====== PASSAGE ======

Home Movies
These first few days of the new year evoke a conflict of emotions: excitement for the possibilities of the year upcoming counterpointing sadness for the holiday festivities just passed. This is also when just plain tiredness sets in, as we finally slow down from nonstop activity that began around Halloween and hasn't really relented until now. In northern climes, streets are as icy as the windowpanes we view them through. A walk outside is picturesque during a new snow, but whether we're headed on a wide-ranging safari for pictures of evergreens or no further than the corner for a bag of groceries, nothing beckons like home.
Wherever we live, from the snowiest winter wonderland to the sunniest stretch of the sun belt, there's a good chance we spend much of January indoors. There is much to do: decorations to pack away, pipes to wrap, photos to paste into scrapbooks. January is a time to reconnect not just with our goals and memories but with the home in which we nourish those. Yes, it is sad to bid farewell to the tree as it is sent for mulching. But, as that tree will replenish the earth from which it came, the space it leaves behind sparkles not just with reminiscence but with possibility. Perhaps a new lamp would look good in that space, after we give the floor a good waxing or the rug a deep cleaning. We dust all of the surfaces, rearranging tablescapes with eyes refreshed by seeing the space as if anew. It is time to change the bed linens, organize the papers in the home office, restock the pantry.

====== EXTRACTED DATA ======

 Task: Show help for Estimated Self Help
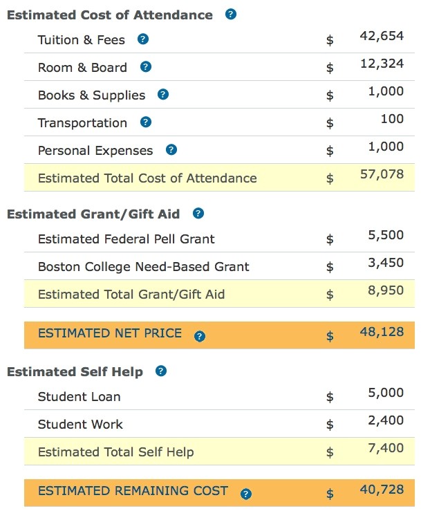point(161,371)
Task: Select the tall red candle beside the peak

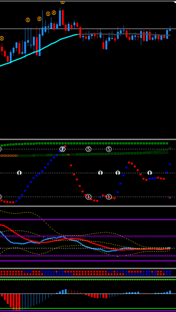Action: 63,17
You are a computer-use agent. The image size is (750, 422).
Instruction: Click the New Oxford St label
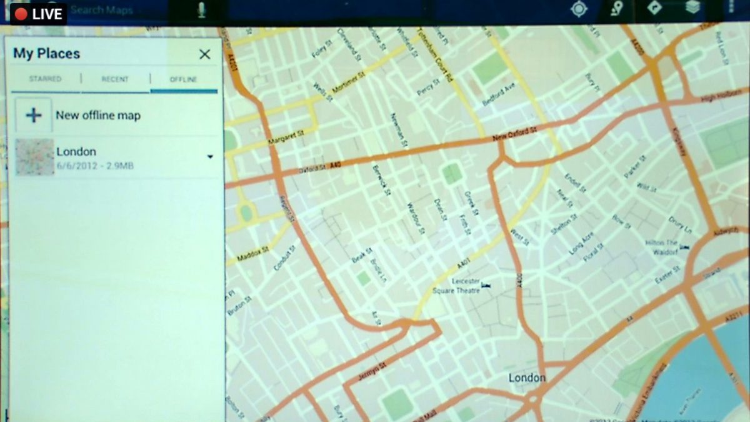click(x=514, y=134)
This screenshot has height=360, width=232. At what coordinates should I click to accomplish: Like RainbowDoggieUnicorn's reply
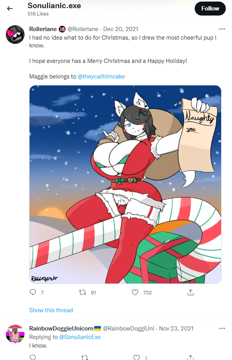point(137,357)
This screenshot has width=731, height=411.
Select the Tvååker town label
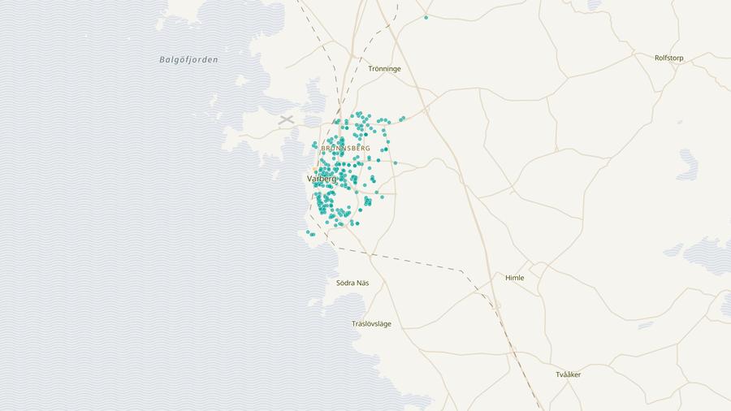[568, 374]
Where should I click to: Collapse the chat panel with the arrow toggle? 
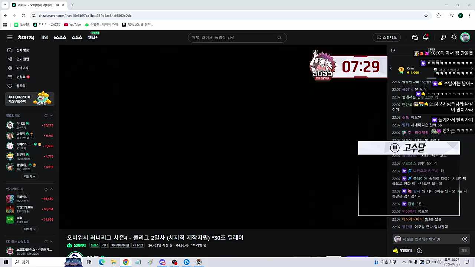[x=393, y=50]
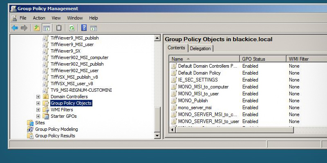Expand the Starter GPOs tree node
The height and width of the screenshot is (163, 327).
[38, 116]
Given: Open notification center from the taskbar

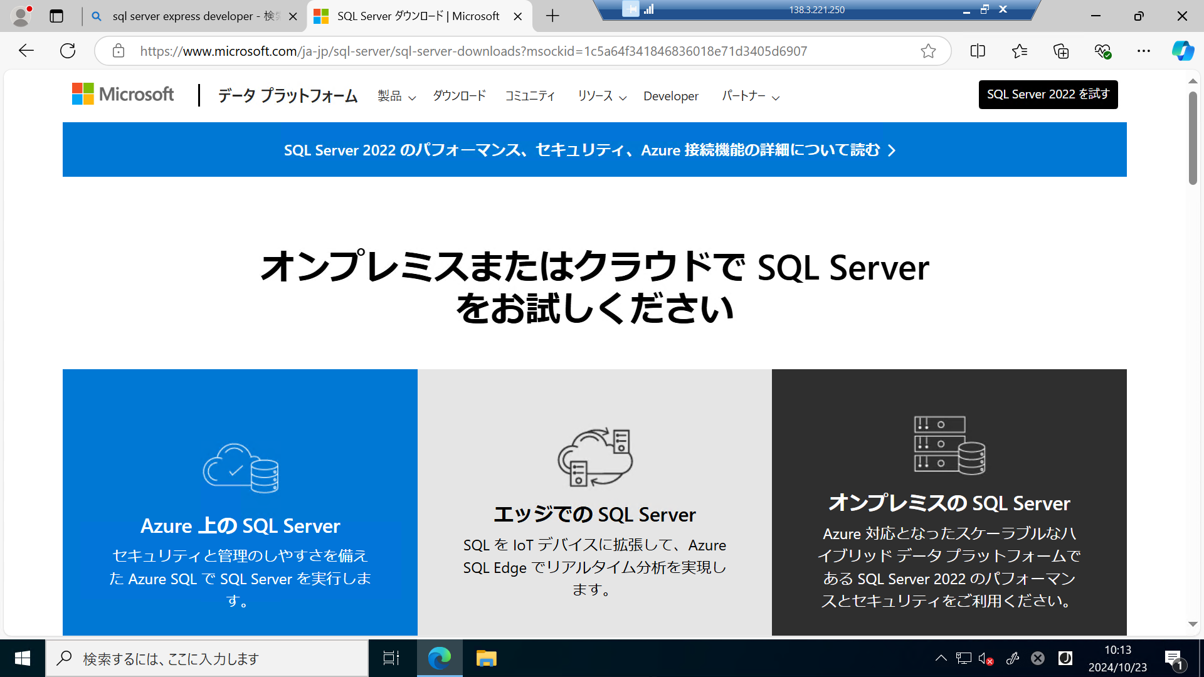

======

» **TASK**
Rewrite the part of the passage on winter at home that opens with the words "Wherever we live, from" and closes with "restock the pantry.", changing "scrapbooks" to "photo albums".

» **OUTPUT OF THE TASK**
Wherever we live, from the snowiest winter wonderland to the sunniest stretch of the sun belt, there's a good chance we spend much of January indoors. There is much to do: decorations to pack away, pipes to wrap, photos to paste into photo albums. January is a time to reconnect not just with our goals and memories but with the home in which we nourish those. Yes, it is sad to bid farewell to the tree as it is sent for mulching. But, as that tree will replenish the earth from which it came, the space it leaves behind sparkles not just with reminiscence but with possibility. Perhaps a new lamp would look good in that space, after we give the floor a good waxing or the rug a deep cleaning. We dust all of the surfaces, rearranging tablescapes with eyes refreshed by seeing the space as if anew. It is time to change the bed linens, organize the papers in the home office, restock the pantry.